What jumps out first is RAC’s sense of colour. The palette is bright and aerodynamic, yet nothing ever blares. He still loves a tidy hook and a rubbery bassline, but the choices feel more reflective than on Strangers or EGO. There’s more air, more space for small textures to glow. Synths flicker like passing streetlights, guitars chime without crowding the frame, and the drums avoid bombast in favour of a steady, human pulse. It’s pop, yes, though pop built with the humility of a producer who has spent years making other artists sound like the best versions of themselves.

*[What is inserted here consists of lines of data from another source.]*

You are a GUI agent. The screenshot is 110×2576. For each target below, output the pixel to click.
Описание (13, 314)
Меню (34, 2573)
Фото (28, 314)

“Stuck On You” with Phil Good is classic RAC in its architecture, but it lands with a softer heart. Phil’s falsetto skims across a springy groove, and the chorus sneaks up rather than tackles you. It’s the kind of single that rewards repeat plays on a humid evening when the windows are cracked and the neighbours are doing dishes. Then there’s “Carefree” featuring LeyeT, which is exactly as weightless as the title promises. The vocal sits like a patient exhale while the synths glint and drift. RAC keeps the arrangement lean, so when a melodic counterline steps in, it feels like a friend joining the conversation rather than a party crasher.

That restraint carries through the tracklist. BOY is not chasing festival moments. It’s home listening pop that still snaps on headphones, the work of a producer who trusts the song over spectacle. His ear for detail is a treat if you listen close. A little percussive tick here, a ghostly harmony there, a bass run that only makes sense after the third chorus. He uses these gestures the way a film director uses light. Nothing showy, everything intent on mood.

The autobiographical tilt gives the record its spine. RAC was born in Portugal and later moved to the US, and you can feel that sense of distance and curiosity threaded through the writing. Even the way he sequences the album, with pockets of optimism followed by reflective pauses, hints at someone turning their memories over in their hands. It never gets heavy, though. He’s a generous storyteller, happy to let his guests share the spotlight and carry pieces of the narrative. That openness has long been part of the RAC story, from the early remix days to the Grammy win for his remix of Bob Moses’ “Tearing Me Up,” and it’s a big reason these songs feel like invitations, not monologues.

If you’re crate-digging for RAC vinyl and wondering where to start, BOY makes a convincing case. The mixes are clean but warm, and that translates beautifully when you spin it front to back. It’s the kind of record you can slip between synth-pop staples and modern indie in a weekend set, or put on in a quiet living room while you cook. No filler, just twelve little scenes that add up to something tender and lasting. I’ve seen it fly out of a Melbourne record store bin when someone needle-drops “Stuck On You” on a Saturday arvo, the room nodding in unison before the first chorus lands.

For anyone chasing BOY vinyl or looking to buy RAC records online, this album belongs in the pile alongside his earlier highlights. It also sits nicely next to other RAC albums on vinyl if you’re building a little corner of sunlit pop in your collection. And if you’re browsing for vinyl records Australia wide, keep an eye out. BOY has that rare balance of polish and heart, a record that makes even small moments feel cinematic without losing sight of the person in the frame. It sounds like the work of someone who knows how hard it is to leave home and how sweet it is to find a new one in a song.